Web: Why Google+?


Note: This is a first person editorial.

Let's be clear. I love Twitter. I don't think it's threatened by Google+. While I can't promise the same for Facebook, many things need to occur before G+ kicks anyone off the block. With a gorgeous photo display interface, simplified networking "circles," robust "about" section, and a live video chat feature, they are definitely aiming for several company's throats (*ahem* Flickr, Skype, Facebook, Facetime *clears throat*)

I found an article by Chris Brogan that summed up the shortcomings and A pluses for G+. Here I've highlighted a few of his and placed them into categories for you.


As noted in the first paragraph, Google+ has much to offer, and updates are being made daily based on user input. Here are some things that make it amazing.

4. With Circles (how one groups people), you control privacy in a way that makes clear and obvious sense.

5. Your “about” section is rich, robust, allows links, photos, QR codes, and more. Marketers rejoice.

10. The live video chat feature is a powerful addition to collaboration and workshifting scenarios.

18. If Google integrates Calendar into + and makes it like Tungle, then social calendaring gets pretty interesting.

48. Small Businesses would benefit from an integration of Places, Pages, and Google Plus. That whole social customer service movement? Pow. Done. Easy.
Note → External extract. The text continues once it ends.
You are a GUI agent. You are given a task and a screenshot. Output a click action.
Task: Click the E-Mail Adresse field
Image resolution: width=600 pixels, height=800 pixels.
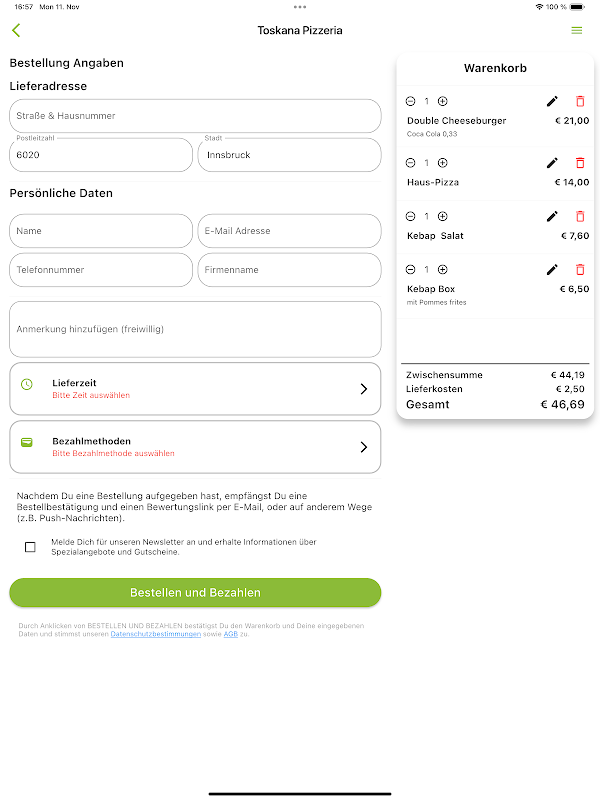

I love lots of things that I'm afraid of. Here's why Google+ scares me. I remember watching a TED video, a year or so ago, where Google said it wants to be involved in people's every move — phone calls, emails, chats, locations, etc. This next set of mentions illustrate why:

12. With G+ seeing our comment streams, their ability to better plot social graphs and integrate AdSense and maybe even Google Affiliate opportunities is huge. (Yes, FB does this, but Google thrives on Adsense.)

31. If you enable location on your mobile device, G+ creates circles by “nearby,” thus allowing for instant location-centric social networks.

40. There are no private message functions built in, but that’s because there’s a “send an email” on everyone’s profile page. This is still clunky. This belies the motivations of Google (let us see it all) versus Facebook/Twitter (you just keep feeling like you’re private, if that helps you!).

50. The notion of “trending topics” would be exponentially more valuable inside of Google+, depending on how the algorithyms reflected this.


I prefer lots of user control with every piece of technology and software that I use. While Google often lets users "personalize" spaces, they don't really allow much control. Things are definitely on Google's terms and it's no different with Google+.

41. The Spark area isn’t that compelling yet, but add user-created materials, plus let us curate that area differently, and we’ll eat out of your hands.

42. If I were Google, I’d buy Alltop and replace Spark with that.

44. There is talk about how some of us are using hashtags inside Google+, even though they don’t function that way. What we’re saying is, “Please let us have tools to create our own folksonomy,” and when Google listens to that, they will see even more interesting social graphs.